On Thursday (July 26), as thousands of HIV/AIDS activists and researchers were still in Washington, DC, to “turn the tide together” at the 19th Annual Internation AIDS Conference, Québec’s Ministère de la santé et des services sociaux (MSSS) announced a shockingly ill-timed $250,000 cut to its 2012 World AIDS Day campaign. Cutting the entirety of the campaign’s budget for World AIDS Day public service announcements and ads was necessary “for financial reasons” MSSS spokeswoman Noémie Vanheuverzwijn told 2B.

There will be methods put into place other than the campaign,” Vanheuverzwijn said via telephone from Québec City today. “It’s not [going to effect] the budget for STI prevention,” she clarified, adding that Ministry officials were advised in an internal e-mail last week that they would have to “reorient the means they use” for the World AIDS Day campaign this year, using zero-cost methods such as “press releases.”

Last year’s budget, which went to buy radio and web ads, as well as “graphic design, video shoots and stuff like that,” will no longer be available this year, Vanheuverzwijn added.

Medical specialist and community groups “in disbelief”

The announcement hit like a ton of bricks for prevention workers in the HIV/AIDS sector, starting with esteemed HIV specialist Réjean Thomas, founder of the Clinique l’Actuel. In Washington for the IAC, Dr.
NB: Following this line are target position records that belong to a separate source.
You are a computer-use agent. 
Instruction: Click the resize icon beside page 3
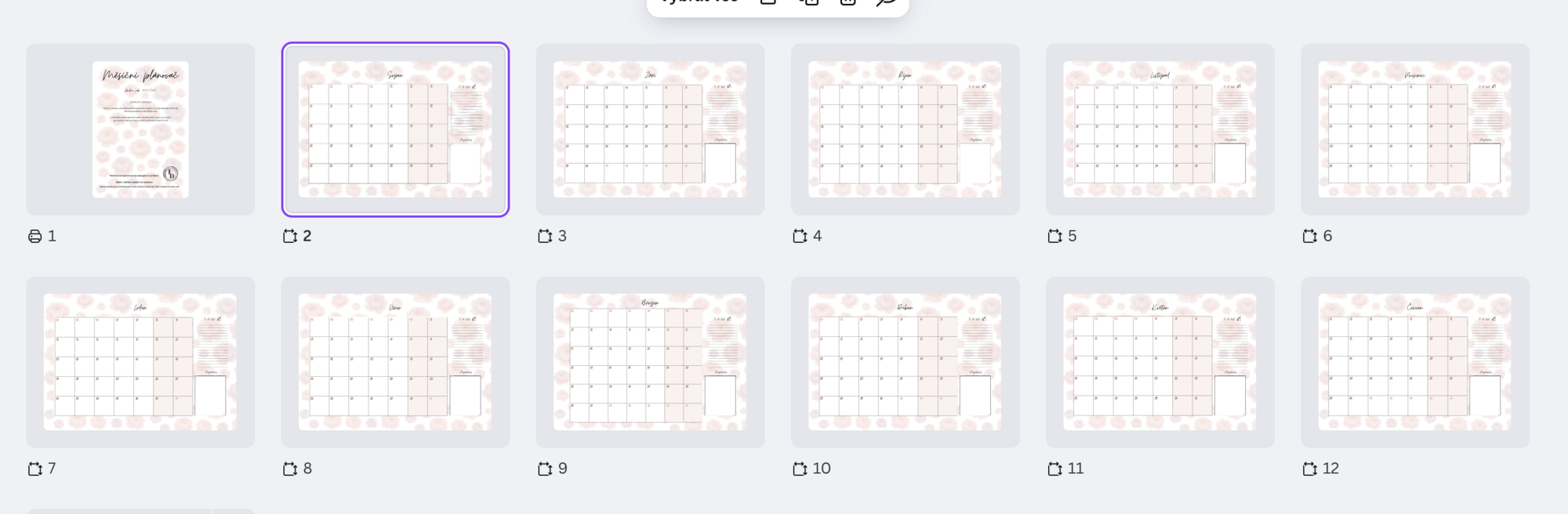tap(545, 236)
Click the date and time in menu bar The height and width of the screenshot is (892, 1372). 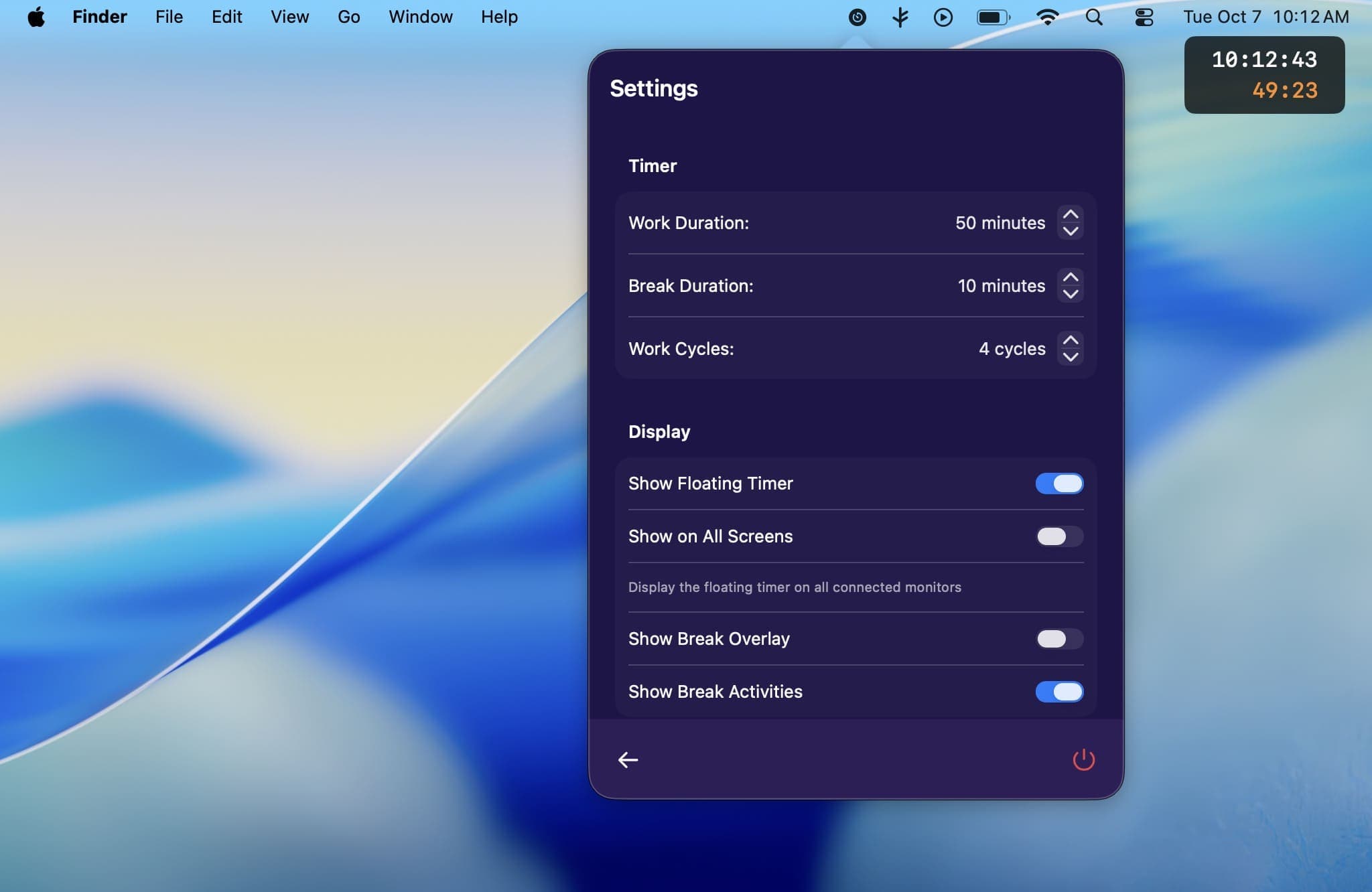pos(1265,17)
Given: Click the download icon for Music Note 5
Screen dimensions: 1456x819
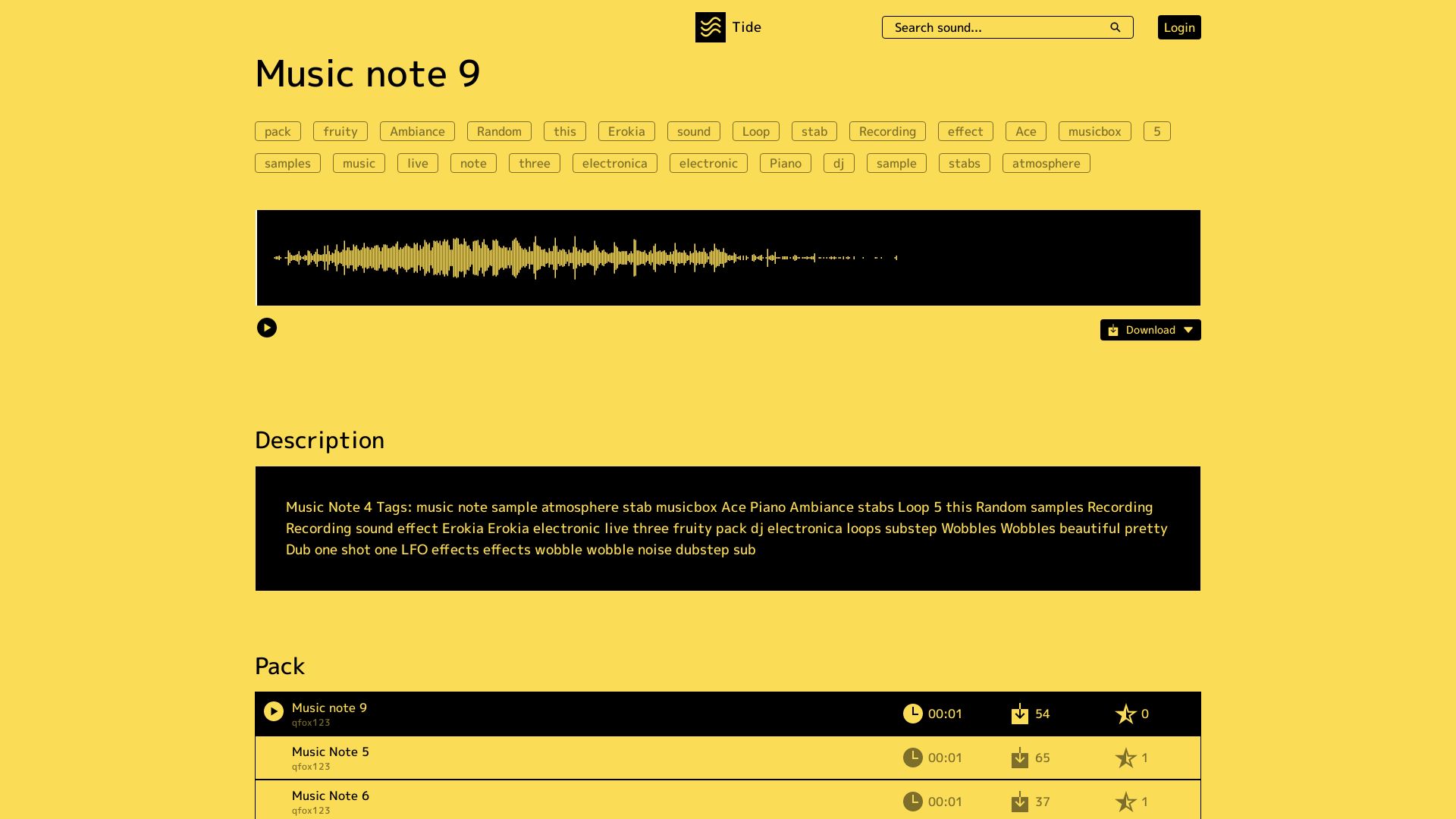Looking at the screenshot, I should (1020, 758).
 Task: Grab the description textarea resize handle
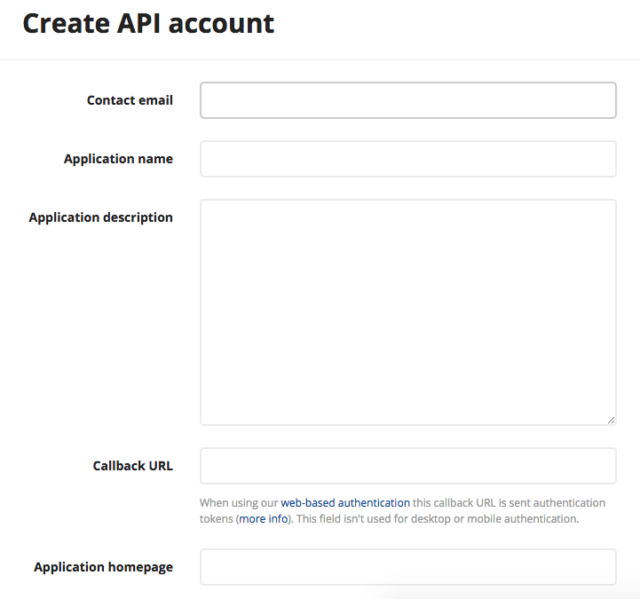[611, 420]
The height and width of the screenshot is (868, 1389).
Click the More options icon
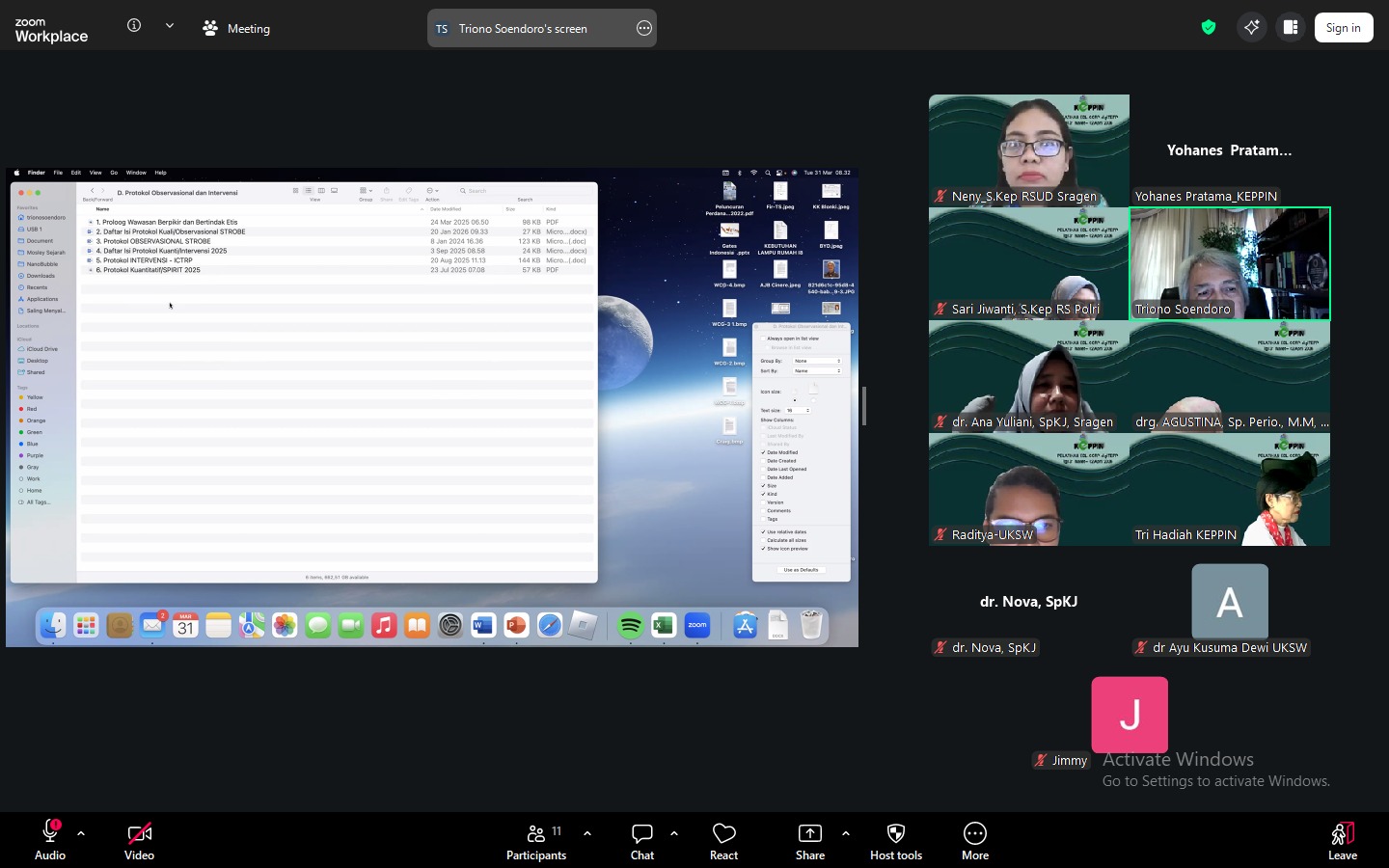pos(974,833)
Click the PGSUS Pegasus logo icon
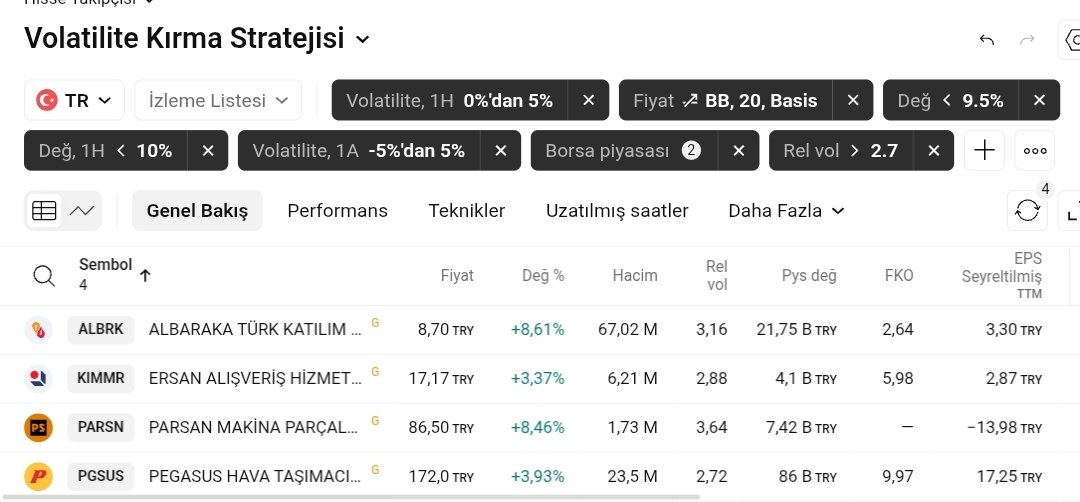This screenshot has width=1080, height=502. click(39, 477)
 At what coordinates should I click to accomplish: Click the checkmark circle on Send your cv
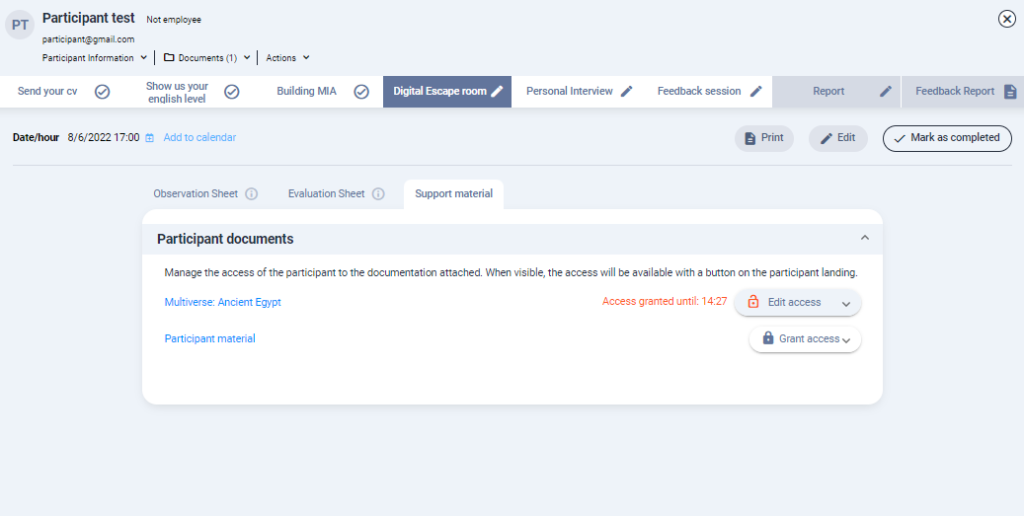click(102, 91)
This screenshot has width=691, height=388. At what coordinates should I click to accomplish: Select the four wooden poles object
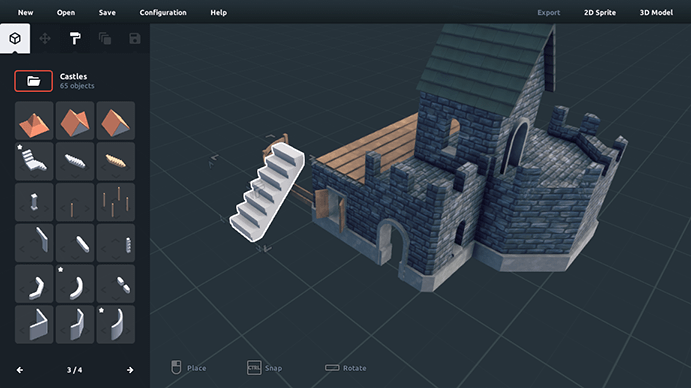click(x=115, y=202)
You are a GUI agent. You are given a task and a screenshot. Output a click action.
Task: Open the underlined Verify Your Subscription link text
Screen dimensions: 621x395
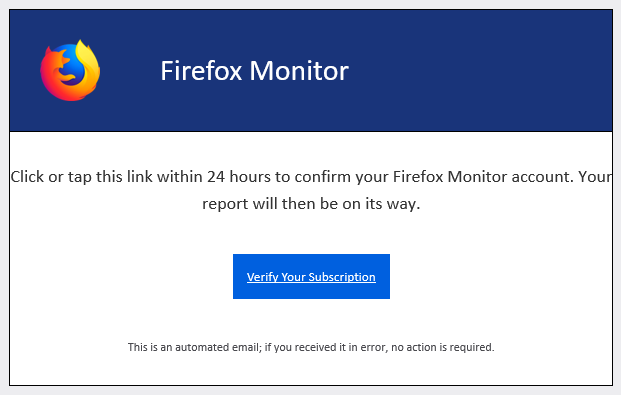tap(311, 277)
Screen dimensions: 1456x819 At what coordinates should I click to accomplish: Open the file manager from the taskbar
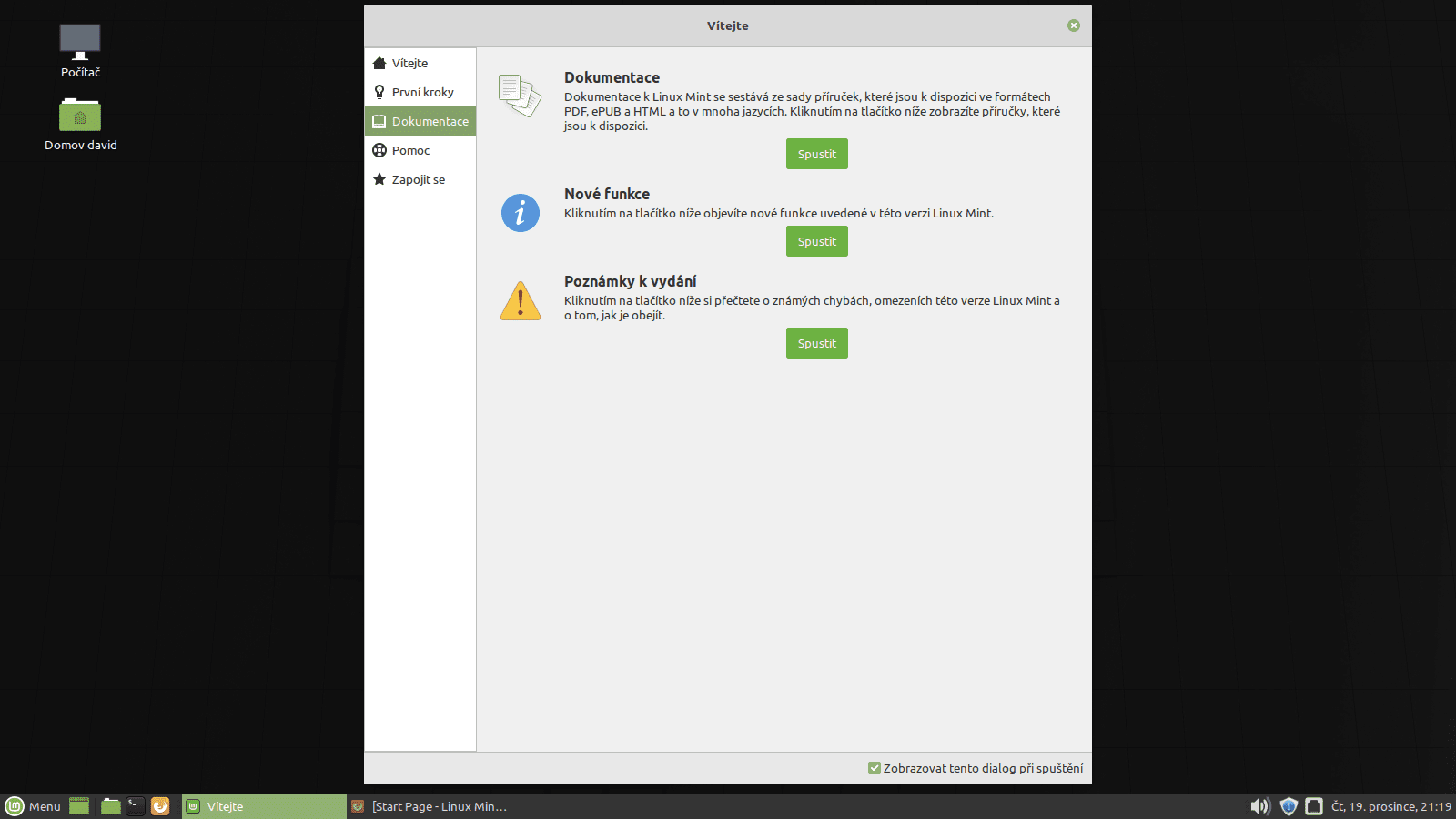[111, 806]
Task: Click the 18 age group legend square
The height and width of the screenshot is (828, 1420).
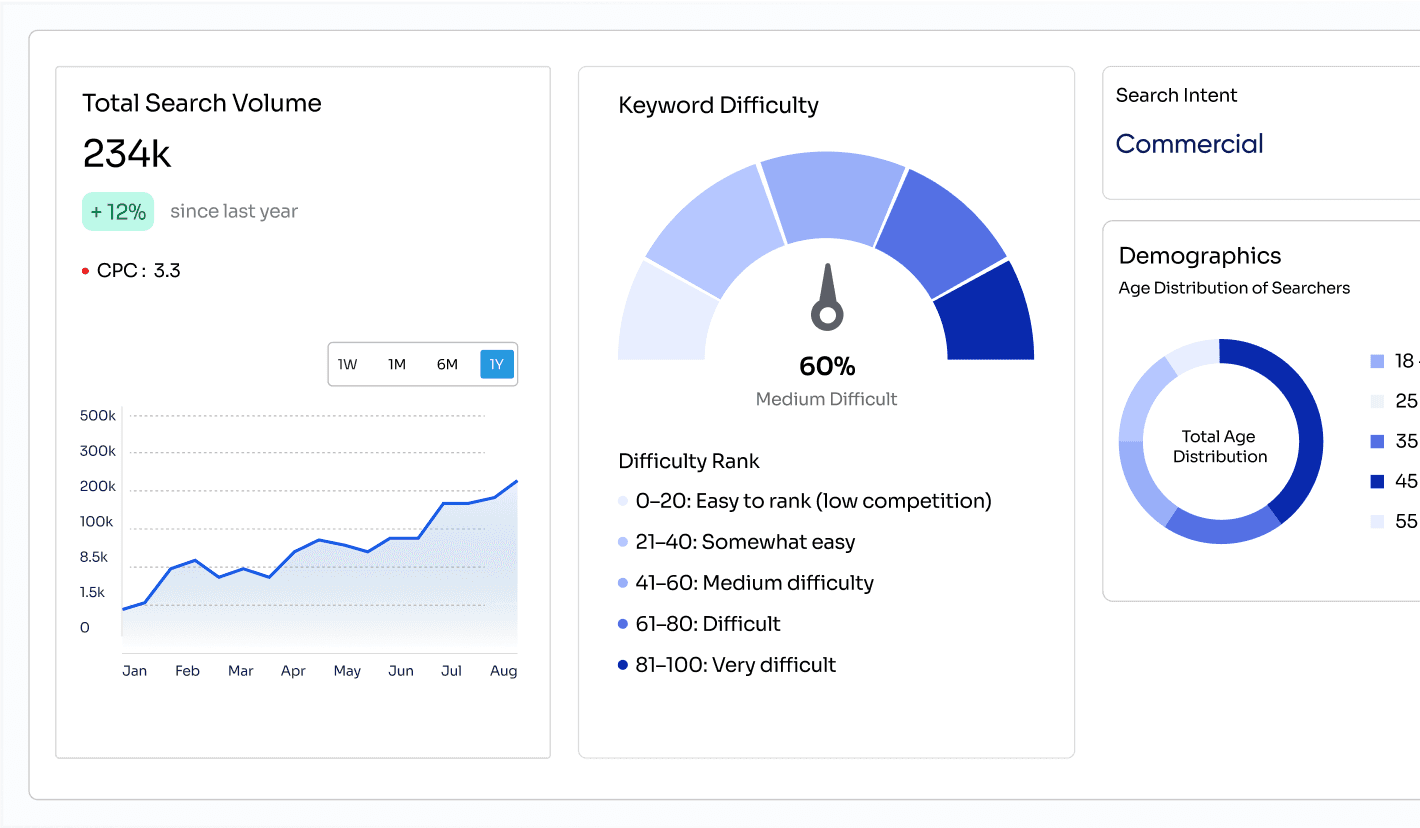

Thomas told La Presse that he was “in disbelief” at the news of the cut. “It gives the impression that STIs aren’t that big a deal, that AIDS isn’t a big deal, and that’s all sorted out, which of course it isn’t,” Thomas said.

Meanwhile, the Coalition des organismes communautaires québécois contre le sida (COCQ-sida) released a statement expressing their “great shock” (“grande supéfaction”) at the news of the budget slicing. “This news seems even more incongruous to us given that it comes at a time when scientific advances could actually wipe out HIV/AIDS, something many presenters at the International AIDS Conference have testified to,” concluding emphatically that “without political will, this goal will remain unattainable!”

The reason for the $250,000 World AIDS Day funding being targeted specifically was not explained by the Ministry, although it was clarified that the cuts “will not affect services like testing or funding to community groups.” Between February and May, the Québec government spent $860,000 for their ad campaign defending the Liberal government’s post-secondary tuition increases.